Background: Interleukin (IL)-18 is a proinflammatory cytokine that has been implicated in several diseases, including atherosclerosis, and increased circulating IL-18 concentrations increase risk of future coronary heart disease (CHD). We evaluated the effect of common variation within the IL18 gene on concentrations of circulating IL-18.
Methods: We measured IL-18, by ELISA, in the population-based study group [Carotid Ultrasound Disease Assessment Study (CUDAS)] and a predominantly male cohort with premature cardiovascular disease [Carotid Ultrasound in Patients with Ischaemic Heart Disease (CUPID)]. Using a tagging single-nucleotide polymorphism (SNP) approach that captured >90% of genetic variation, we identified 4 common (>10%) haplotypes.
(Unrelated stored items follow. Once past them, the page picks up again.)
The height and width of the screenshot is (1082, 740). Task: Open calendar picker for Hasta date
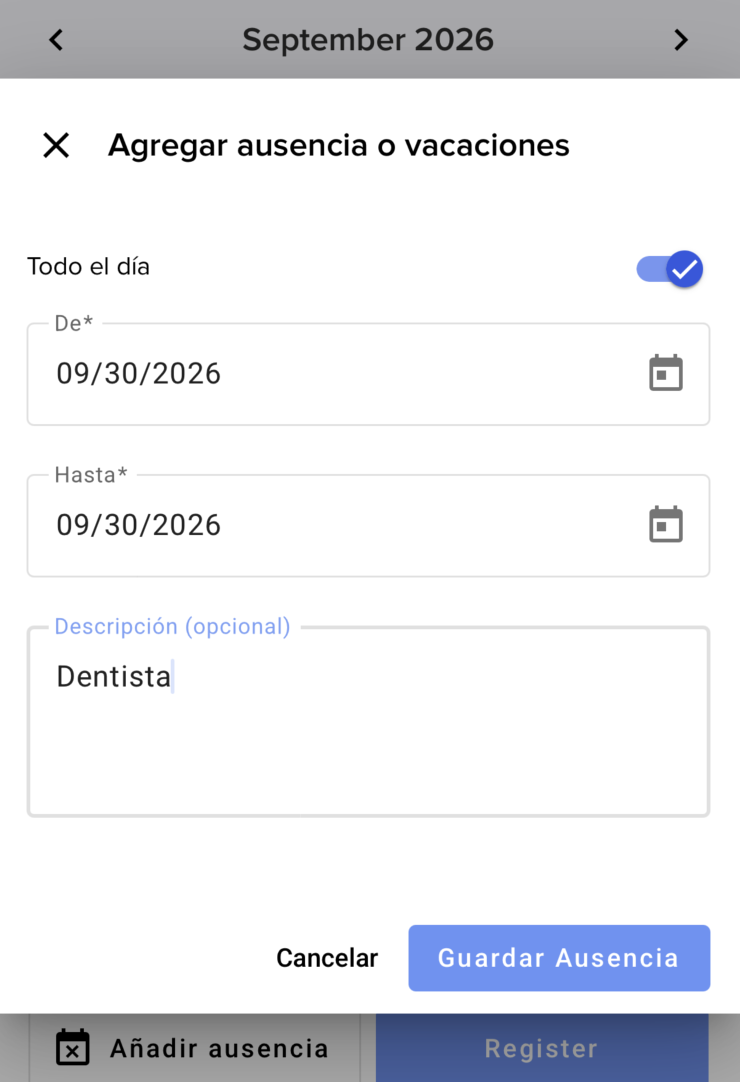[x=665, y=524]
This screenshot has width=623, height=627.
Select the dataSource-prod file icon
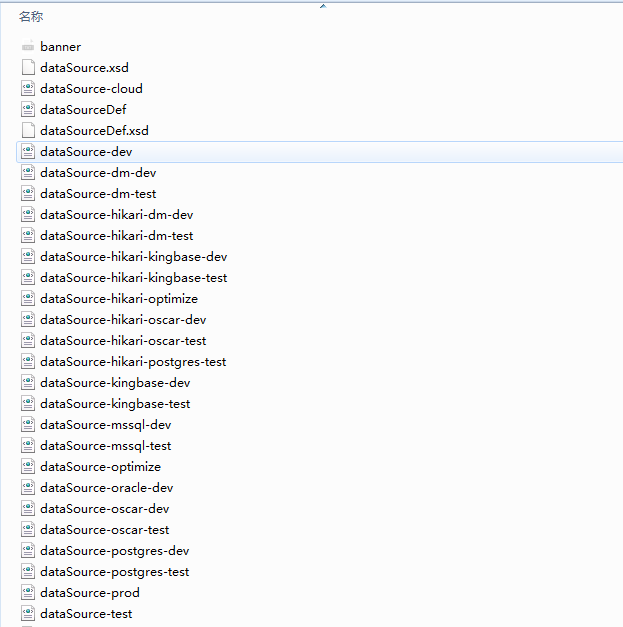(x=28, y=593)
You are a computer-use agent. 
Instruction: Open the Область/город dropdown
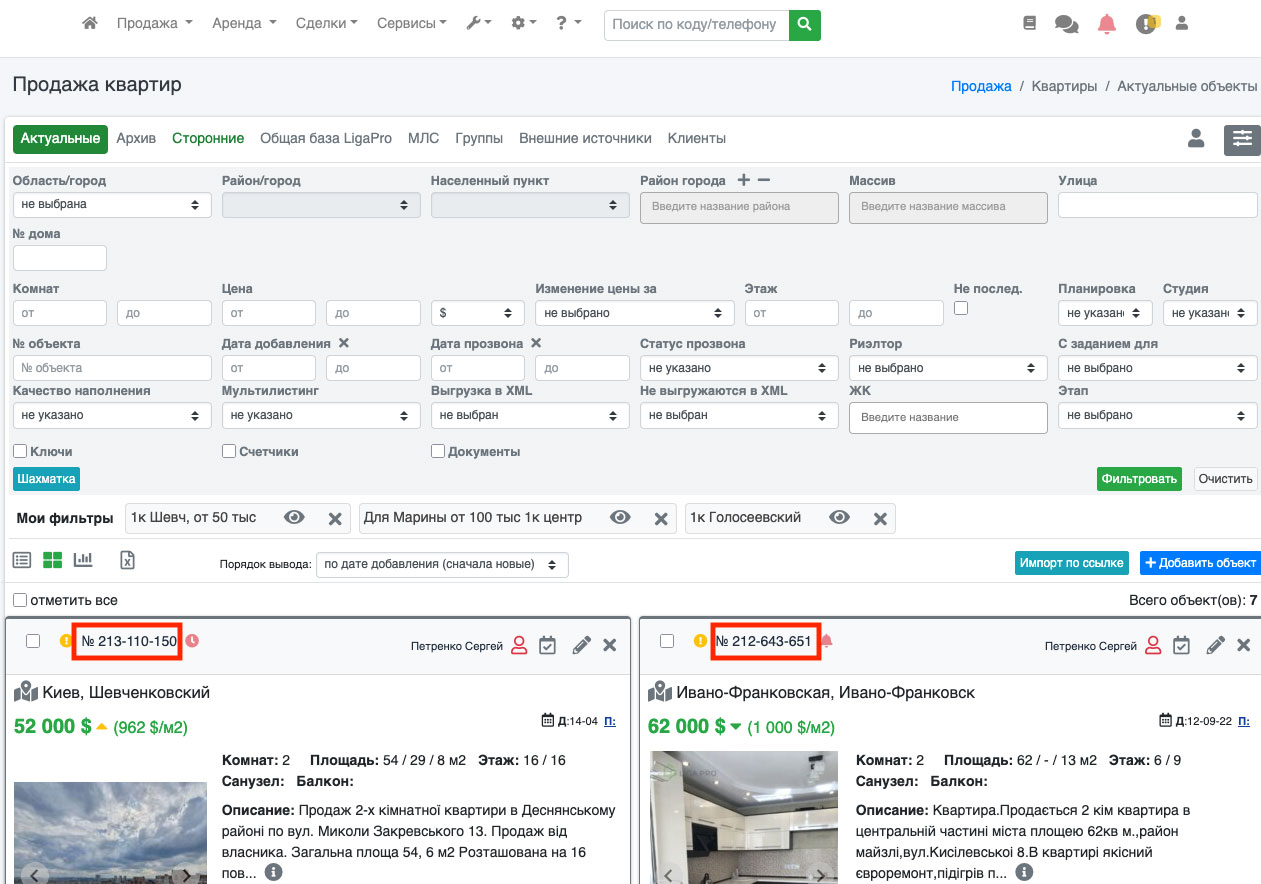tap(112, 205)

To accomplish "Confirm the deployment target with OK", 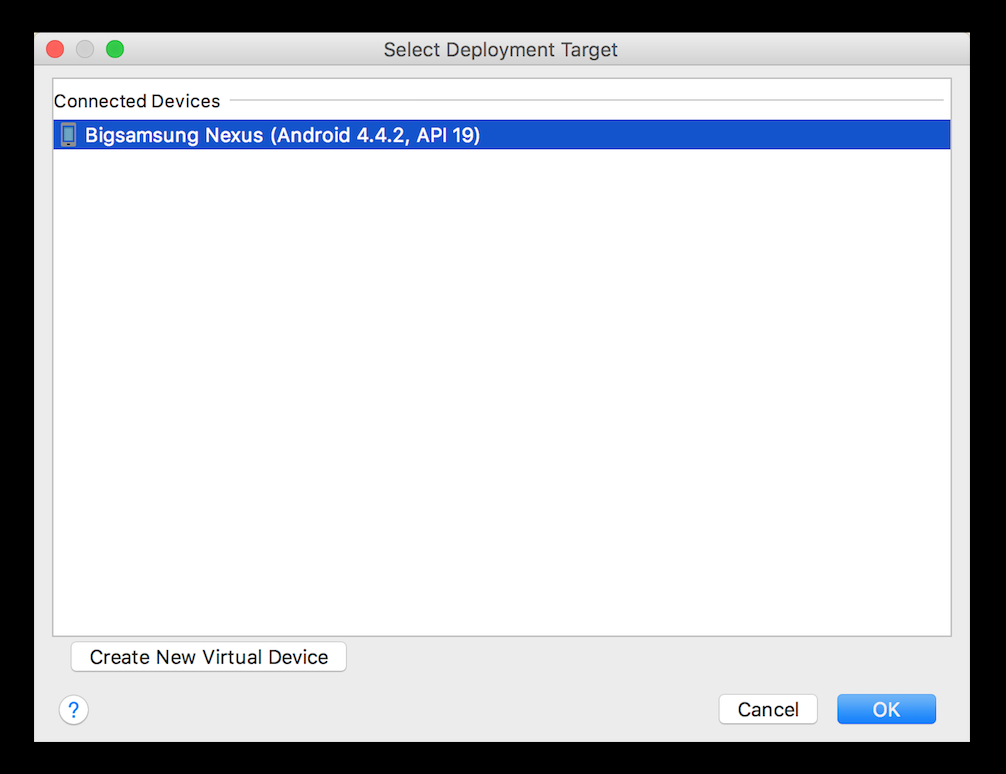I will [x=886, y=709].
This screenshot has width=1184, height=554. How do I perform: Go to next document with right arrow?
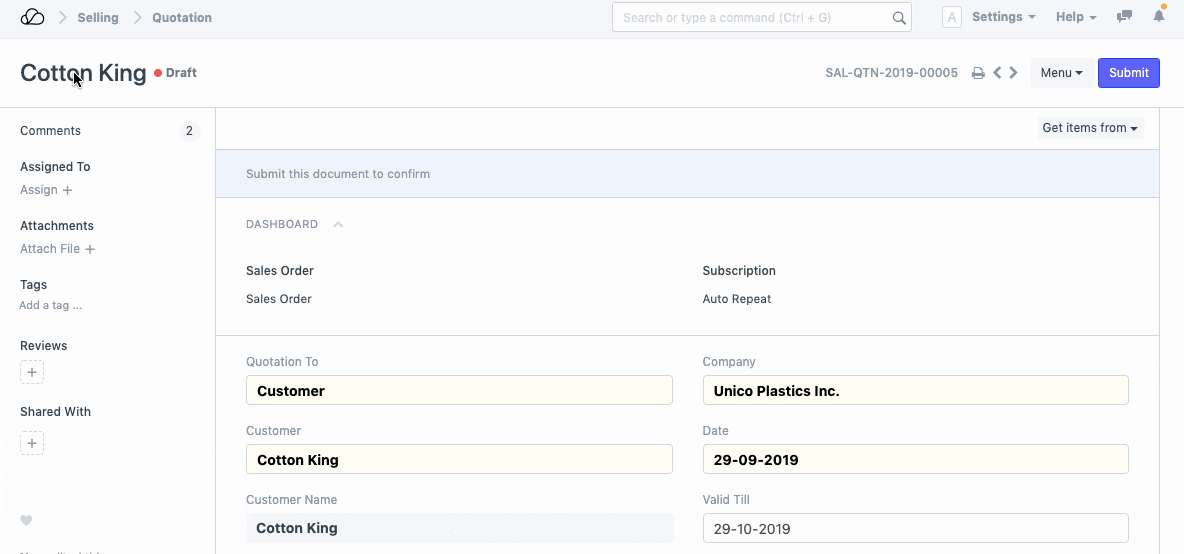click(1014, 73)
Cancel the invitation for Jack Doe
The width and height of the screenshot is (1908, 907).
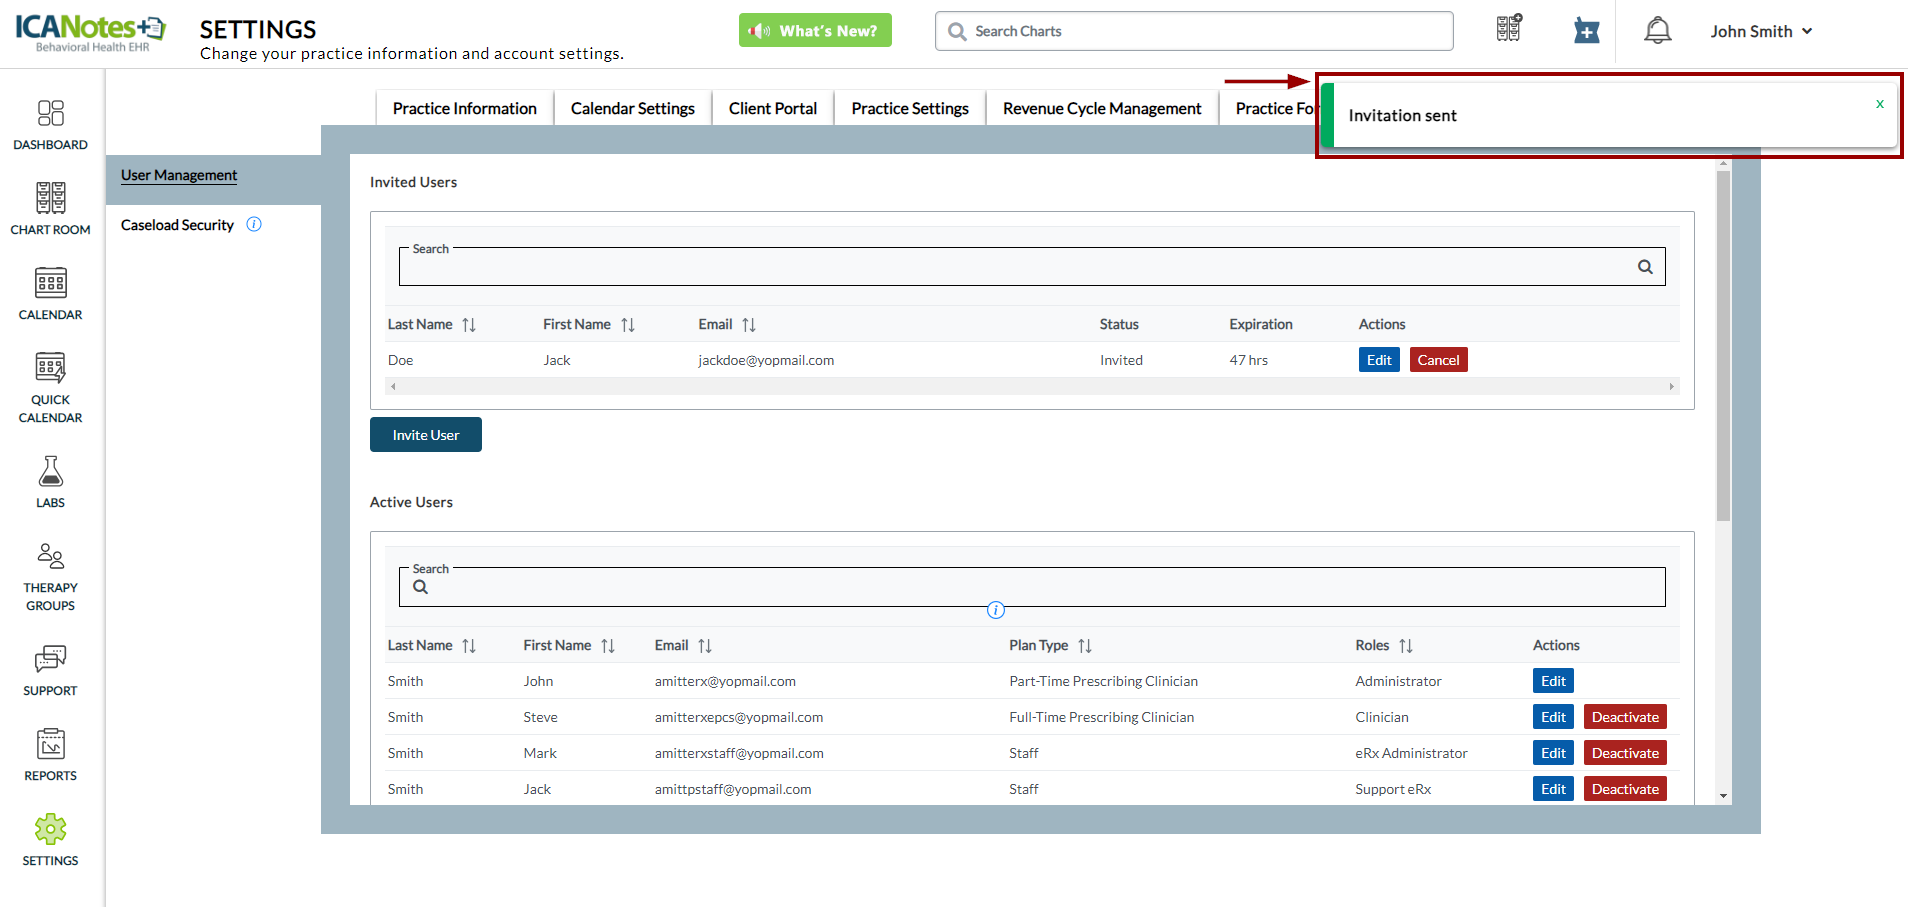coord(1438,360)
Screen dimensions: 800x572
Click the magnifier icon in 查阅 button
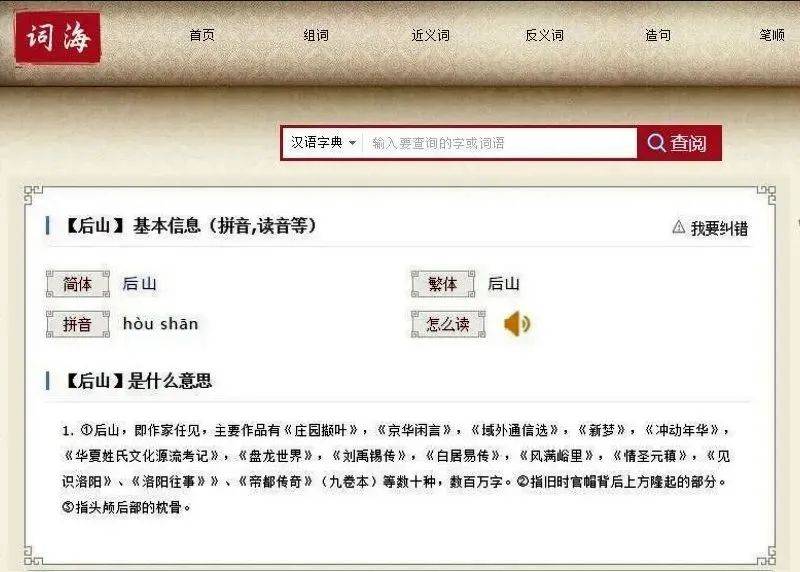coord(656,143)
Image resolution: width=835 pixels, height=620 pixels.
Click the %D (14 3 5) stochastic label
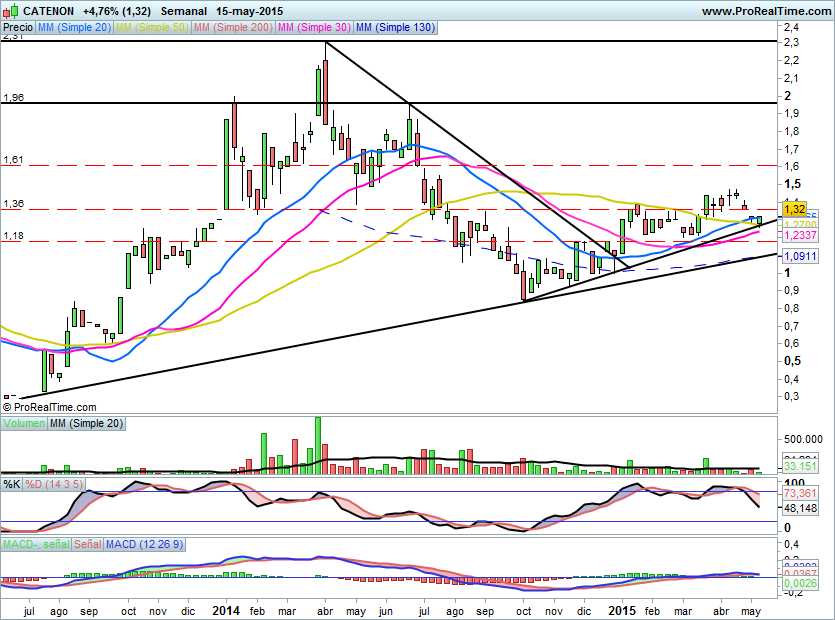54,484
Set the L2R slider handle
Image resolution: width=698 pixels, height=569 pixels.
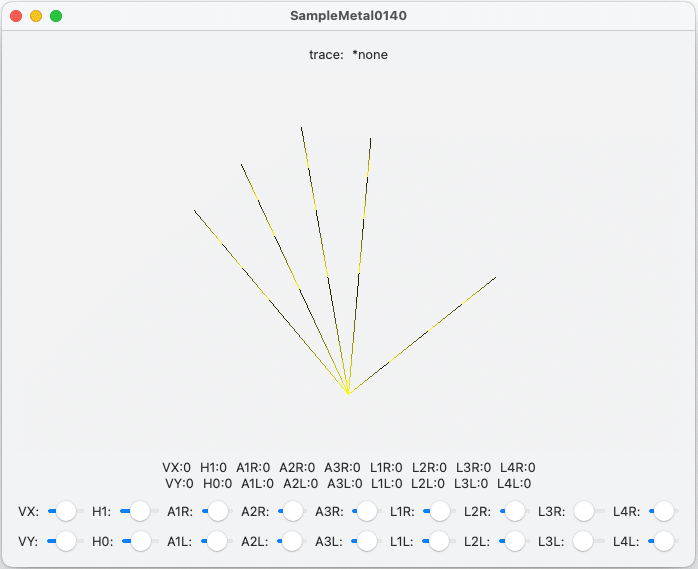tap(514, 511)
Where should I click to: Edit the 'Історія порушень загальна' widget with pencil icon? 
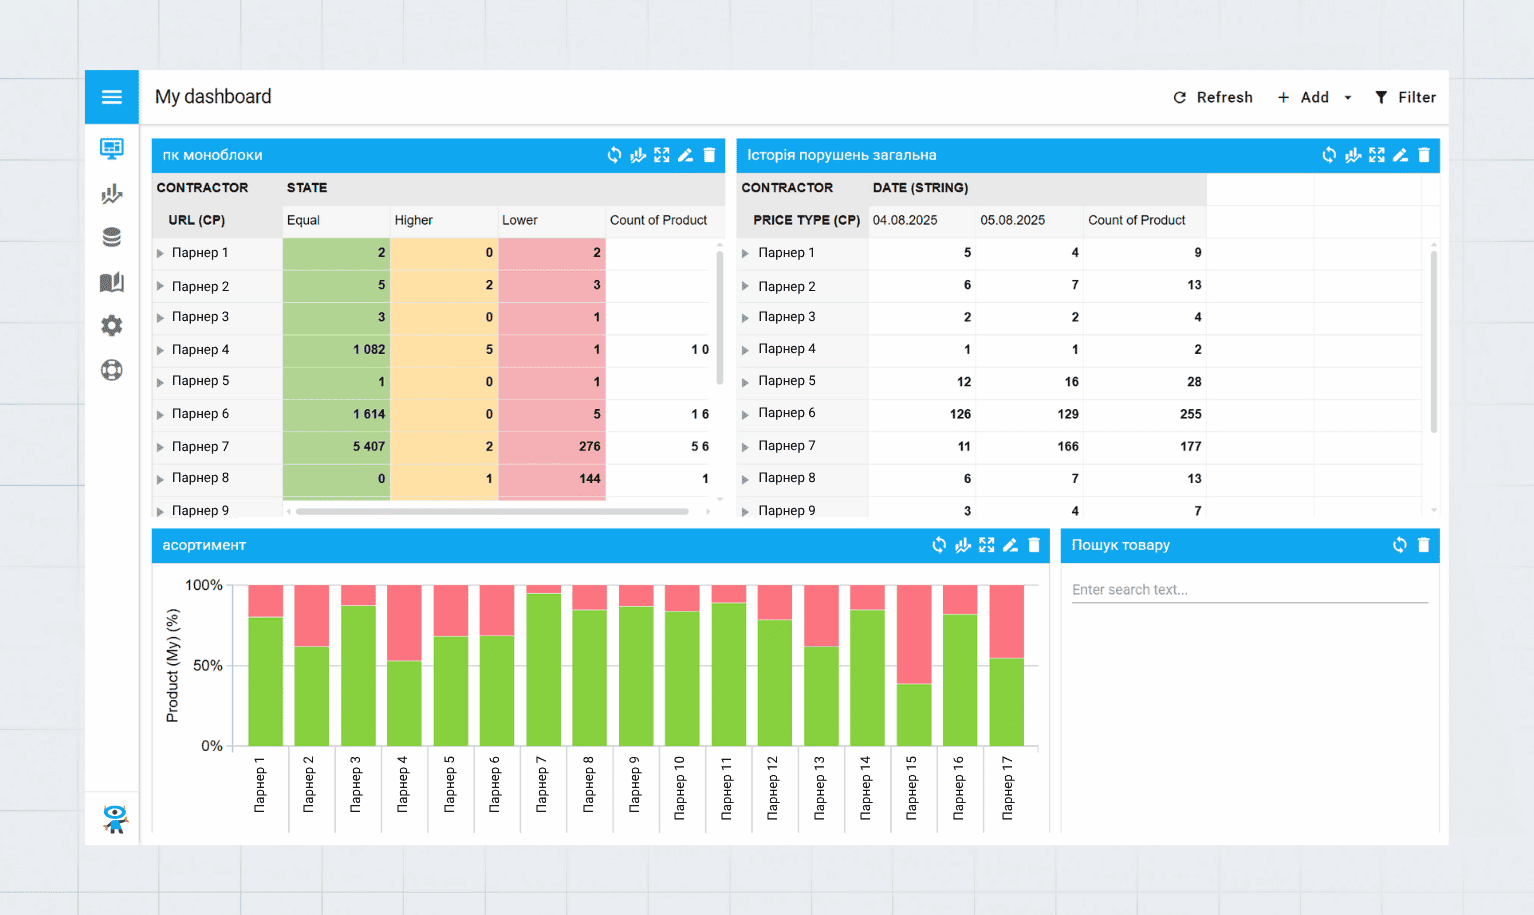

Results: A common SNP was associated with differences in IL-18 concentrations; in CUDAS individuals carrying 2 copies of the rare allele, concentrations were 13% higher than in those with no copies (P = 0.002). Haplotypes were also associated with significant differences in IL-18 concentrations in CUDAS and CUPID. Haplotype GTATA (frequency 23%) was associated with significantly lower IL-18 than others. In CUDAS, those carrying 2 copies had IL-18 concentrations 15% lower than those carrying no copies (P = 0.002); in CUPID, the difference was 22% (P = 0.004). These associations remained significant after adjustment for age, sex, hypertension, HDL cholesterol, waist-to-hip ratio, and alcohol consumption. Despite being associated with differences in IL-18 concentrations, the haplotypes did not occur at different frequencies in those with or without carotid atherosclerotic plaques.
Conclusions: Variation within IL18 affects IL-18 concentrations in healthy and diseased individuals and thus may influence the pathophysiology of plaques at all stages of CHD progression.